Auszug zum Lesen -

※ ※ ※

Die perfekte, gesunde Ernährung gibt es nicht. Zumindest darf sie keinem vorbestimmten Schema folgen. Sprich, sie ist niemals allgemeingültig.
Hä, was? Ich erklär's dir. Hypothese: Rosenkohl ist gesund. Widerlegung: Wenn ich eine Woche lang Rosenkohl essen müsste, würde mein Erdendasein spätestens am dritten Tag auf unrühmliche Weise enden. Und das ist ungesund für mich. Da pfeife ich auf Vitamin A und C, Eisen, Kalium, Kalzium, Magnesium und Glucosinolate.
«Your body is your temple.» Womit du ihn versorgst, ist dir überlassen.
Wenn dir dein Essen nicht schmeckt, fühlst du dich schlecht. Das ist beispielsweise mit einem doofen Spruch deiner Kollegen, bei welchem du auf Durchzug stellst, kaum zu vergleichen. Weil dein Essen ein Teil von dir ist und bleibt. Dein Food hat einen entscheidenden Einfluss darauf, wie es dir geht. Und deine Gesundheit hängt – logischerweise – ebenfalls davon ab, wie es dir geht.
Du alleine musst also wissen, was du als gesund empfindest.

※ ※ ※

Einträge im Datensatz -
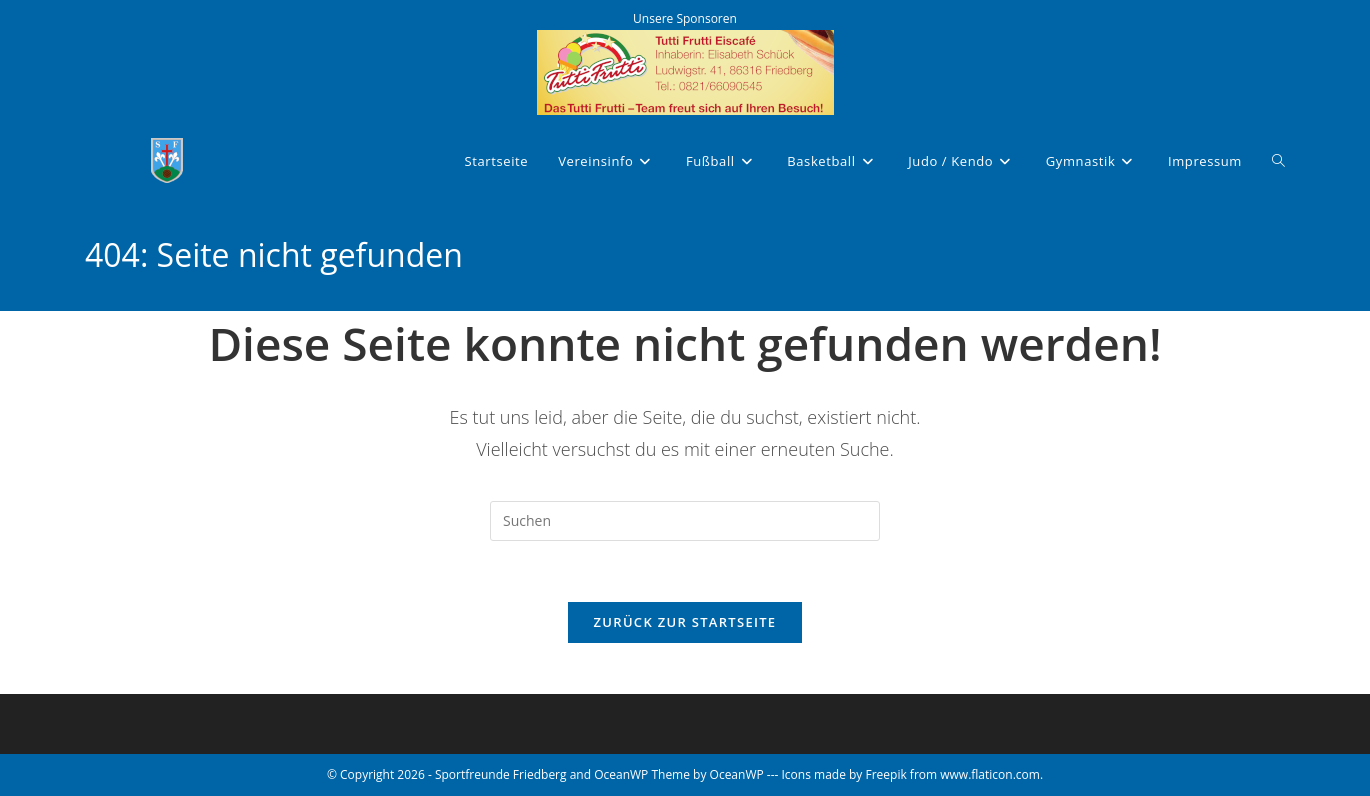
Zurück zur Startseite (685, 622)
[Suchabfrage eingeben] (685, 521)
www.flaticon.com (990, 774)
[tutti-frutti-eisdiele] (685, 70)
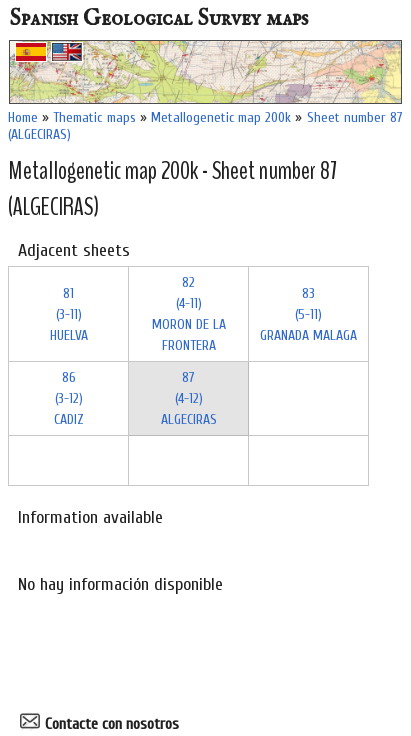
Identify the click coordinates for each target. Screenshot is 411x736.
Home (23, 117)
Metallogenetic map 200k (221, 117)
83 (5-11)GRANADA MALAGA (308, 314)
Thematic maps (94, 117)
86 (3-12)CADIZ (69, 398)
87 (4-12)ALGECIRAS (189, 398)
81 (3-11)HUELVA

※ ※ ※

Aufgabenstellung - Nenne bitte die Nährstoffe, die der Text über Ernährung beim Rosenkohl aufzählt. Die Zeilen stammen aus einer anderen Quelle als der Text.

Schriftliche Antwort - Vitamin A und C, Eisen, Kalium, Kalzium, Magnesium und Glucosinolate.